_待办事项_
1 > 根据关于前向与反向过程的推导回答下列问题，答案同样用(a)、(b)、(c)标出：
(a) 文中说可以显式求解各项损失，给出的理由是什么？
(b) 符号\(\bar{\alpha}_t\)和\(\alpha_s\)分别是怎样定义的？
(c) 分布\(q(x_t|x_0)\)的均值和协方差各是什么？
2 > 请接着关于前向与反向过程的推导的最后一句往下续写。

_给定文本_
- - - - - - -
因为无论forward, 还是 reverse process都是基于高斯分布的, 我们可以显示求解上面的各项损失:

首先, 对于forward process中的\(x_t\):

\[\begin{array}{ll}
x_t
&= \sqrt{1 - \beta_t} x_{t-1} + \sqrt{\beta_t} \epsilon, \: \epsilon \sim \mathcal{N}(0, I) \\
&= \sqrt{1 - \beta_t} (\sqrt{1 - \beta_{t-1}} x_{t-2} + \sqrt{\beta_{t-1}} \epsilon') + \sqrt{\beta} \epsilon \\
&= \sqrt{1 - \beta_t}\sqrt{1 - \beta_{t-1}} x_{t-2} + \sqrt{1 - \beta_t}\sqrt{\beta_{t-1}} \epsilon' + \sqrt{\beta} \epsilon \\
&= \sqrt{1 - \beta_t}\sqrt{1 - \beta_{t-1}} x_{t-2} +
\sqrt{1 - (1 - \beta_t)(1 - \beta_{t-1})} \epsilon \\
&= \cdots \\
&= (\prod_{s=1}^t \sqrt{1 - \beta_s}) x_0 + \sqrt{1 - \prod_{s=1}^t (1 - \beta_s)} \epsilon,
\end{array}
\]

\[q(x_t|x_0) = \mathcal{N}(x_t|\sqrt{\bar{\alpha}_t}x_0, (1 - \bar{\alpha}_t)I), \: \bar{\alpha}_t := \prod_{s=1}^t \alpha_s, \alpha_s := 1 - \beta_s.
\]

对于后验分布\(q(x_{t-1}|x_t, x_0)\), 我们有

\[\begin{array}{ll}
q(x_{t-1}|x_t, x_0)
&= \frac{q(x_t|x_{t-1})q(x_{t-1}|x_0)}{q(x_t|x_0)} \\
&\propto q(x_t|x_{t-1})q(x_{t-1}|x_0) \\
&\propto \exp\Bigg\{-\frac{1}{2 (1 - \bar{\alpha}_{t-1})\beta_t} \bigg[(1 - \bar{\alpha}_{t-1}) \|x_t - \sqrt{1 - \beta_t} x_{t-1}\|^2 + \beta_t \|x_{t-1} - \sqrt{\bar{\alpha}_{t-1}}x_0\|^2 \bigg]\Bigg\} \\
&\propto \exp\Bigg\{-\frac{1}{2 (1 - \bar{\alpha}_{t-1})\beta_t} \bigg[(1 - \bar{\alpha}_t)\|x_{t-1}\|^2 - 2(1 - \bar{\alpha}_{t-1}) \sqrt{\alpha_t} x_t^Tx_{t-1} - 2 \sqrt{\bar{\alpha}_{t-1}} \beta_t \bigg]\Bigg\} \\
\end{array}
\]

所以

\[q(x_{t-1}|x_t, x_0) \sim \mathcal{N}(x_{t-1}|\tilde{u}_t(x_t, x_0), \tilde{\beta}_t I),
\]

其中

\[\tilde{u}_t(x_t,x_0) := \frac{\sqrt{\bar{\alpha}_{t-1}}\beta_t}{1 - \bar{\alpha}_t} x_0 + \frac{\sqrt{\alpha_t}(1 - \bar{\alpha}_{t-1})}{1 - \bar{\alpha}_t} x_t,
\]
\[\tilde{\beta}_t = \frac{1 - \bar{\alpha}_{t-1}}{1 - \bar{\alpha}_t} \beta_t.
- - - - - - -
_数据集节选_
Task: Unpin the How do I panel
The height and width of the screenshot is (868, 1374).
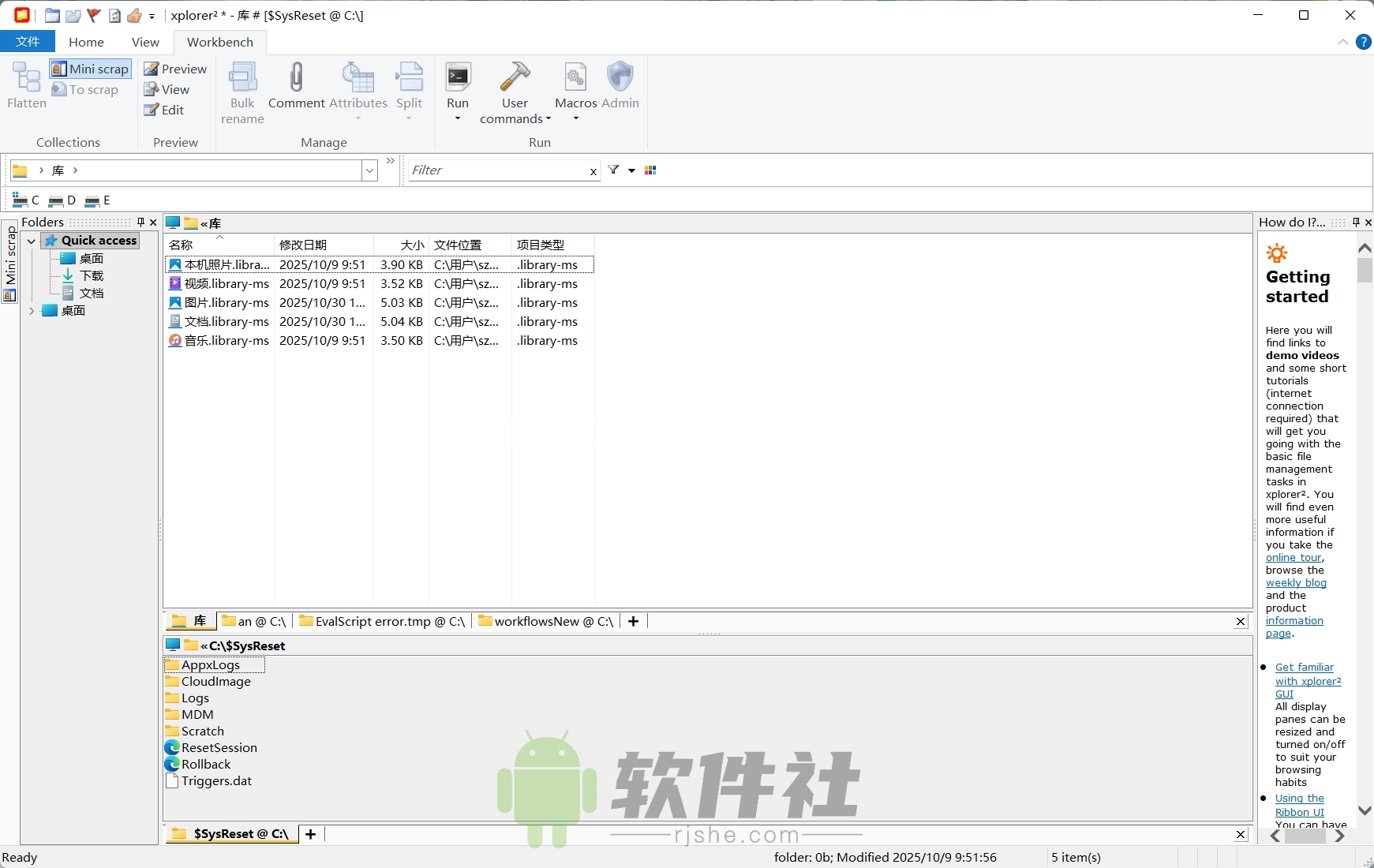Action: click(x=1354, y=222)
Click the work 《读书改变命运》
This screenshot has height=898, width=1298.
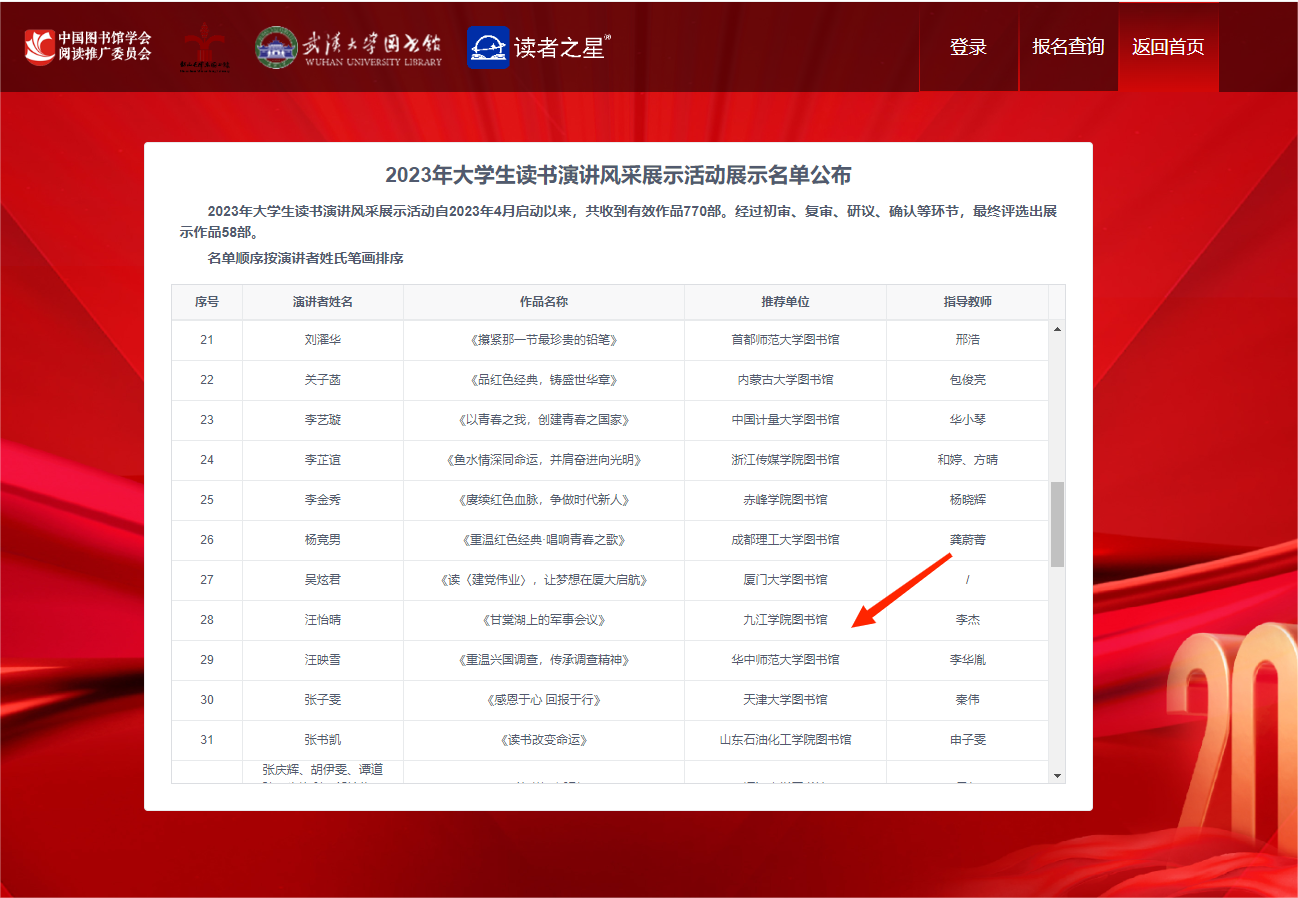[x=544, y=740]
- - - - - - -
_最终答案_
1 >
(a) 因为无论forward process还是reverse process都是基于高斯分布的。
(b) \(\bar{\alpha}_t := \prod_{s=1}^t \alpha_s\)，其中\(\alpha_s := 1 - \beta_s\)。
(c) 均值是\(\sqrt{\bar{\alpha}_t}x_0\)，协方差是\((1 - \bar{\alpha}_t)I\)。

2 >
\]

\(L_{t}\)

\(L_T\)与\(\theta\)无关, 舍去.

作者假设\(\Sigma_{\theta}(x_t, t) = \sigma_t^2 I\)为非训练的参数, 其中

\[\sigma_t^2 = \beta_t | \tilde{\beta}_t,
\]

分别为\(x_0 \sim \mathcal{N}(0, I)\)和\(x_0\)为固定值时, 期望下KL散度的最优参数(作者说在实验中二者差不多).

\[L_{t} = \frac{1}{2 \sigma^2_t} \| \mu_{\theta}(x_t, t) - \tilde{u}_t(x_t, x_0)\|^2 +C, \quad t = 1,2,\cdots, T-1.
\]

\[x_t = \sqrt{\bar{\alpha}_t} x_0 + \sqrt{1 - \bar{\alpha}_t} \epsilon \Rightarrow x_0 = \frac{1}{\sqrt{\bar{\alpha}_t}}x_t - \frac{\sqrt{1 - \bar{\alpha}_t} }{\sqrt{\bar{\alpha}_t}} \epsilon.
\]

所以

\[\begin{array}{ll}
\mathbb{E}_q [L_{t-1} - C]
&= \mathbb{E}_{x_0, \epsilon} \bigg\{
\frac{1}{2 \sigma_t^2} \| \mu_{\theta}(x_t, t) - \tilde{u}_t\big( x_t, (\frac{1}{\sqrt{\bar{\alpha}_t}}x_t - \frac{\sqrt{1 - \bar{\alpha}_t} }{\sqrt{\bar{\alpha}_t}} \epsilon) \big)\|^2 \bigg\} \\
&= \mathbb{E}_{x_0, \epsilon} \bigg\{
\frac{1}{2 \sigma^2_t} \| \mu_{\theta}(x_t, t) -
\frac{1}{\sqrt{\alpha_t}} \big( x_t - \frac{\beta_t}{\sqrt{1 - \bar{\alpha}_t}} \epsilon \big) \bigg\} \\
\end{array}
\]

注: 上式子中\(x_t\)由\(x_0, \epsilon\)决定, 实际上\(x_t = x_t(x_0, \epsilon)\), 故期望实际上是对\(x_t\)求期望.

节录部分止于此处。